Stored data:
[Start of Attachment]

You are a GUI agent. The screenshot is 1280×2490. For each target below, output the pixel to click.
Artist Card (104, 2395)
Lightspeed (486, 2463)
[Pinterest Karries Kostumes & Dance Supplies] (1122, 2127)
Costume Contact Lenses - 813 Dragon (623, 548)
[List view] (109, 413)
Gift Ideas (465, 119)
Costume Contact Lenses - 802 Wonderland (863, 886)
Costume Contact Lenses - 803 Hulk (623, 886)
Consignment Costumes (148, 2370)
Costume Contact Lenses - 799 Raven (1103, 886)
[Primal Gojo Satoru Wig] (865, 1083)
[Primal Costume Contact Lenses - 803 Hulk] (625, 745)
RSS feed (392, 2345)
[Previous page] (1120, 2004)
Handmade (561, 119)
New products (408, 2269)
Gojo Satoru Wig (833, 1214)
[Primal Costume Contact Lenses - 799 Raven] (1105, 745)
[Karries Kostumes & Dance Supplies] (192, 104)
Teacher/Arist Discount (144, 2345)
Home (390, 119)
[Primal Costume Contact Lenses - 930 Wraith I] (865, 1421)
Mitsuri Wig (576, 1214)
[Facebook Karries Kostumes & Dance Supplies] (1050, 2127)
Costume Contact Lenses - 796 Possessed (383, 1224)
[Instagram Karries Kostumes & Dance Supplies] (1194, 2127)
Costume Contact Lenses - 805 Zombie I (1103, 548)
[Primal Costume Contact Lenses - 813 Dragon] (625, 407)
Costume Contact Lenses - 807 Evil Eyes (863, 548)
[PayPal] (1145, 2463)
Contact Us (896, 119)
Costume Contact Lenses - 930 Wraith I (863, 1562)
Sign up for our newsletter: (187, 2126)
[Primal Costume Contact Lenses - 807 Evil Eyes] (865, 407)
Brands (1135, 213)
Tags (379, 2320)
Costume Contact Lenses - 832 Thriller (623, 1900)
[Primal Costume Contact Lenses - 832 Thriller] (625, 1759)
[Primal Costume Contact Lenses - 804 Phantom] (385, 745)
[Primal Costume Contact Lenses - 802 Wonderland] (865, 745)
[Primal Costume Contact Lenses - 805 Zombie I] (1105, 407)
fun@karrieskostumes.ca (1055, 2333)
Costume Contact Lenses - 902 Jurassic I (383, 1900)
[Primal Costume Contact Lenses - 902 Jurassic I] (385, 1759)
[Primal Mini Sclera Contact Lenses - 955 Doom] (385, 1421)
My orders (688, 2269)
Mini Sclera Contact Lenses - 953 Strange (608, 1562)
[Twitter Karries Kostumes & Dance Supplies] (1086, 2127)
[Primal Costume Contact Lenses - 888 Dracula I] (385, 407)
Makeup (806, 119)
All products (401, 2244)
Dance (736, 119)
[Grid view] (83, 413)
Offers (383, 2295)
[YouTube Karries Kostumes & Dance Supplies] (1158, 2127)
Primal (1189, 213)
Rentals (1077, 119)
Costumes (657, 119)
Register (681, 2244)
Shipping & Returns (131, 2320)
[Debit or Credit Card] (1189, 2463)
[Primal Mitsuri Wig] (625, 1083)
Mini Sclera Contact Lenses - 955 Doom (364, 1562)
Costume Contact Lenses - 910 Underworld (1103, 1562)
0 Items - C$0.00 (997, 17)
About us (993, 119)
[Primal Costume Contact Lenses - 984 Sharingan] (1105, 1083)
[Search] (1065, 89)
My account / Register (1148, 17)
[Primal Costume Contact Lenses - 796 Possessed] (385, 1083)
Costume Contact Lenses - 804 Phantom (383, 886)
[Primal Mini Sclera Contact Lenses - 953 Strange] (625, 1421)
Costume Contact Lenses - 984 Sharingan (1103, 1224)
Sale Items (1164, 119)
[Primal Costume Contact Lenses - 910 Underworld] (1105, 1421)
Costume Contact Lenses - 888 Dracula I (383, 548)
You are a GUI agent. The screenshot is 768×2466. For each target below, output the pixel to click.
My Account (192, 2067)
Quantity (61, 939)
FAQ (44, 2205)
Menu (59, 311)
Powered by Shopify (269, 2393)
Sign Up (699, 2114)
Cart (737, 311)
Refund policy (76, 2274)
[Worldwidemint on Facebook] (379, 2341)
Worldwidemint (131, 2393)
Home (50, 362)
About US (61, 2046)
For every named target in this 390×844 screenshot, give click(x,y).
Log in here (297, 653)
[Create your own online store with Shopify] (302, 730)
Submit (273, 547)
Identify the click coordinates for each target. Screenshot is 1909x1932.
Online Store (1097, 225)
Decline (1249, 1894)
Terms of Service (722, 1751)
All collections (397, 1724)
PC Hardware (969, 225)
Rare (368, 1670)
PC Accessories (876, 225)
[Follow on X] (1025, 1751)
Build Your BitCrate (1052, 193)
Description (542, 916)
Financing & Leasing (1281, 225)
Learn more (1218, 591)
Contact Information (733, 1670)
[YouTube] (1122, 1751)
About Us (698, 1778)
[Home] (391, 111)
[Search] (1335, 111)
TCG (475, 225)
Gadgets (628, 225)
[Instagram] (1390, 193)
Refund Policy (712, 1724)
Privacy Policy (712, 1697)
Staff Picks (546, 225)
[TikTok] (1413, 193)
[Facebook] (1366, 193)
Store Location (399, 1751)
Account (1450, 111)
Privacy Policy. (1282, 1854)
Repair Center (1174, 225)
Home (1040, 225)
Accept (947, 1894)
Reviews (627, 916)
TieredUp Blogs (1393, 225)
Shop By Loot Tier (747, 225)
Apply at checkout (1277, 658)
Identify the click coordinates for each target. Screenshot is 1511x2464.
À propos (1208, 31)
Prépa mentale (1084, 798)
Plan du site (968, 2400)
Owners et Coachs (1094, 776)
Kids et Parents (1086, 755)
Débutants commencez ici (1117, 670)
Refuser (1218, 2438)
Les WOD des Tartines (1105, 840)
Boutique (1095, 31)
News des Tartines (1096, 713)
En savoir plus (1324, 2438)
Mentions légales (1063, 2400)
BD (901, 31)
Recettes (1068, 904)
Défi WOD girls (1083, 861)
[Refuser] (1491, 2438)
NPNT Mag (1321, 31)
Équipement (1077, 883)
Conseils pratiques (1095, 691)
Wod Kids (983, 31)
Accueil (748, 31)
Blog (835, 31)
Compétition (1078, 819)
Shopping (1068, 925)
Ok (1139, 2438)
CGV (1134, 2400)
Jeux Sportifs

[End of Attachment]

• What is needed: Look above for the line containing "Consignment Costumes (148, 2370)". Output from there through the line containing "Shipping & Returns (131, 2320)", exactly and inclusively.

• The answer:
Consignment Costumes (148, 2370)
Costume Contact Lenses - 799 Raven (1103, 886)
[Primal Gojo Satoru Wig] (865, 1083)
[Primal Costume Contact Lenses - 803 Hulk] (625, 745)
RSS feed (392, 2345)
[Previous page] (1120, 2004)
Handmade (561, 119)
New products (408, 2269)
Gojo Satoru Wig (833, 1214)
[Primal Costume Contact Lenses - 799 Raven] (1105, 745)
[Karries Kostumes & Dance Supplies] (192, 104)
Teacher/Arist Discount (144, 2345)
Home (390, 119)
[Primal Costume Contact Lenses - 930 Wraith I] (865, 1421)
Mitsuri Wig (576, 1214)
[Facebook Karries Kostumes & Dance Supplies] (1050, 2127)
Costume Contact Lenses - 796 Possessed (383, 1224)
[Instagram Karries Kostumes & Dance Supplies] (1194, 2127)
Costume Contact Lenses - 805 Zombie I (1103, 548)
[Primal Costume Contact Lenses - 813 Dragon] (625, 407)
Costume Contact Lenses - 807 Evil Eyes (863, 548)
[PayPal] (1145, 2463)
Contact Us (896, 119)
Costume Contact Lenses - 930 Wraith I (863, 1562)
Sign up for our newsletter: (187, 2126)
[Primal Costume Contact Lenses - 807 Evil Eyes] (865, 407)
Brands (1135, 213)
Tags (379, 2320)
Costume Contact Lenses - 832 Thriller (623, 1900)
[Primal Costume Contact Lenses - 832 Thriller] (625, 1759)
[Primal Costume Contact Lenses - 804 Phantom] (385, 745)
[Primal Costume Contact Lenses - 802 Wonderland] (865, 745)
[Primal Costume Contact Lenses - 805 Zombie I] (1105, 407)
fun@karrieskostumes.ca (1055, 2333)
Costume Contact Lenses - 902 Jurassic I (383, 1900)
[Primal Costume Contact Lenses - 902 Jurassic I] (385, 1759)
[Primal Mini Sclera Contact Lenses - 955 Doom] (385, 1421)
My orders (688, 2269)
Mini Sclera Contact Lenses - 953 Strange (608, 1562)
[Twitter Karries Kostumes & Dance Supplies] (1086, 2127)
[Primal Costume Contact Lenses - 888 Dracula I] (385, 407)
Makeup (806, 119)
All products (401, 2244)
Dance (736, 119)
[Grid view] (83, 413)
Offers (383, 2295)
[YouTube Karries Kostumes & Dance Supplies] (1158, 2127)
Primal (1189, 213)
Rentals (1077, 119)
Costumes (657, 119)
Register (681, 2244)
Shipping & Returns (131, 2320)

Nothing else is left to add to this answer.